You can specify your own ID strategy by extending PanacheEntityBase
instead of PanacheEntity
. Then
you just declare whatever ID you want as a public field:
@Entity
public class Person extends PanacheEntityBase {
@Id
@SequenceGenerator(
name = "personSequence",
sequenceName = "person_id_seq",
allocationSize = 1,
initialValue = 4)
@GeneratedValue(strategy = GenerationType.SEQUENCE, generator = "personSequence")
public Integer id;
...
}
If you’re using repositories, then you will want to extend PanacheRepositoryBase
instead of PanacheRepository
and specify your ID type as an extra type parameter:
@ApplicationScoped
public class PersonRepository implements PanacheRepositoryBase<Person,Integer> {
...
}
How and why we simplify Hibernate ORM mappings
When it comes to writing Hibernate ORM entities, there are a number of annoying things that users have grown used to reluctantly deal with, such as:
-
Duplicating ID logic: most entities need an ID, most people don’t care how it’s set, because it’s not really relevant to your model.
-
Dumb getters and setters: since Java lacks support for properties in the language, we have to create fields, then generate getters and setters for those fields, even if they don’t actually do anything more than read/write the fields.
-
Traditional EE patterns advise to split entity definition (the model) from the operations you can do on them (DAOs, Repositories), but really that requires an unnatural split between the state and its operations even though we would never do something like that for regular objects in the Object Oriented architecture, where state and methods are in the same class. Moreover, this requires two classes per entity, and requires injection of the DAO or Repository where you need to do entity operations, which breaks your edit flow and requires you to get out of the code you’re writing to set up an injection point before coming back to use it.
-
Hibernate queries are super powerful, but overly verbose for common operations, requiring you to write queries even when you don’t need all the parts.
-
Hibernate is very general-purpose, but does not make it trivial to do trivial operations that make up 90% of our model usage.

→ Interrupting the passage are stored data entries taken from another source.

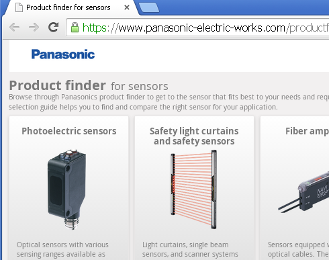Close the Product finder tab
This screenshot has width=329, height=260.
coord(127,7)
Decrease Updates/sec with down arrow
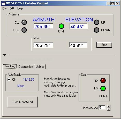The image size is (121, 119). click(109, 109)
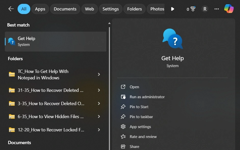Expand the 31-35_How to Recover Deleted folder
The height and width of the screenshot is (150, 240).
[99, 90]
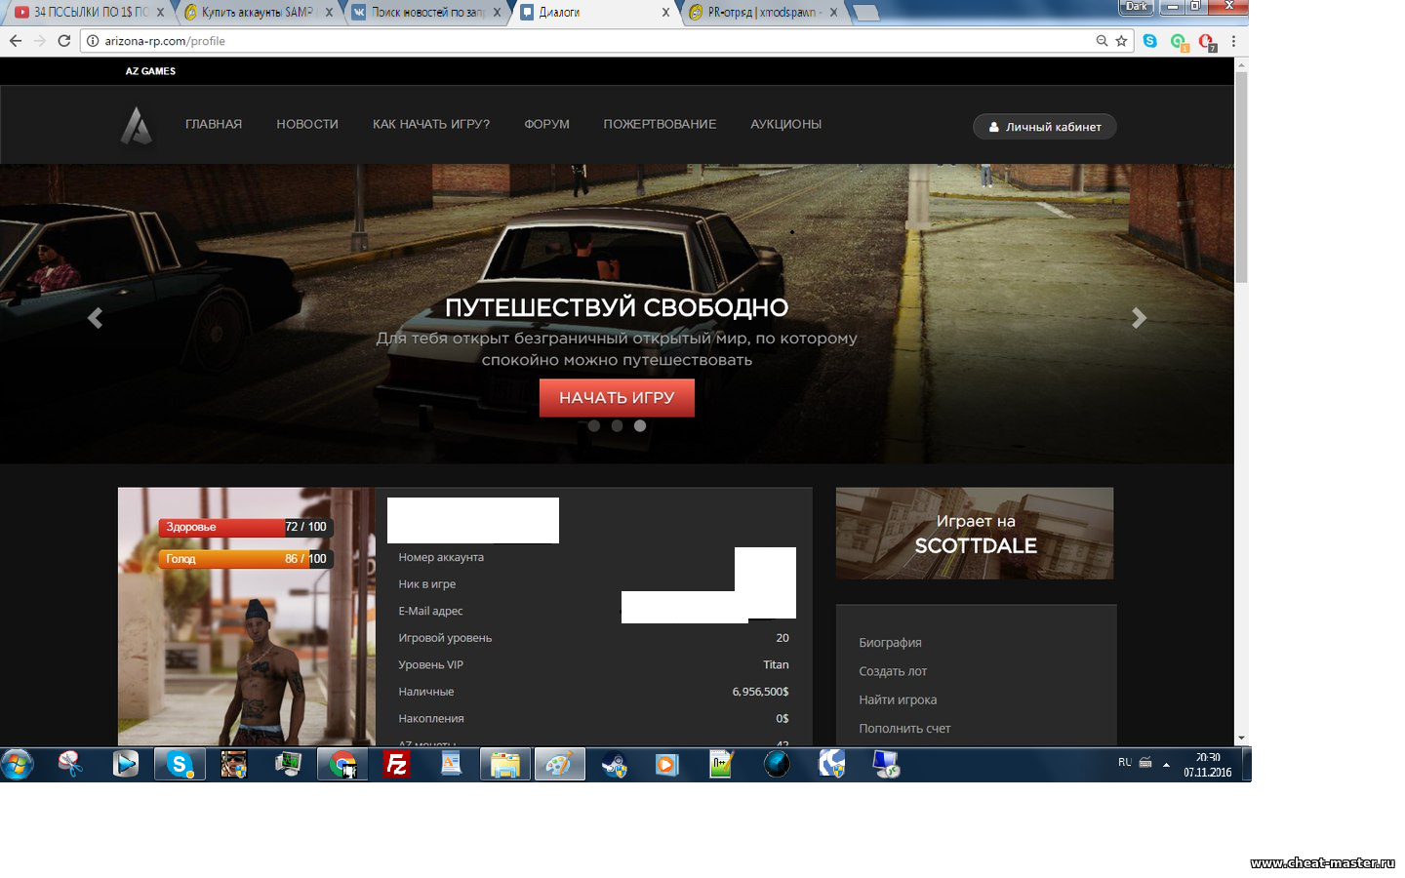1405x878 pixels.
Task: Select the second carousel slide dot
Action: (617, 425)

With Panache, we took an opinionated approach to tackle all these problems:
-
Make your entities extend
PanacheEntity
: it has an ID field that is auto-generated. If you require a custom ID strategy, you can extendPanacheEntityBase
instead and handle the ID yourself. -
Use public fields. Get rid of dumb getter and setters. Under the hood, we will generate all getters and setters that are missing, and rewrite every access to these fields to use the accessor methods. This way you can still write useful accessors when you need them, which will be used even though your entity users still use field accesses.
-
Don’t use DAOs or Repositories: put all your entity logic in static methods in your entity class. Your entity superclass comes with lots of super useful static methods and you can add your own in your entity class. Users can just start using your entity
Person
by typingPerson.
and getting completion for all the operations in a single place. -
Don’t write parts of the query that you don’t need: write
Person.find("order by name")
orPerson.find("name = ?1 and status = ?2", "stef", Status.Alive)
or even betterPerson.find("name", "stef")
.
That’s all there is to it: with Panache, Hibernate ORM has never looked so trim and neat.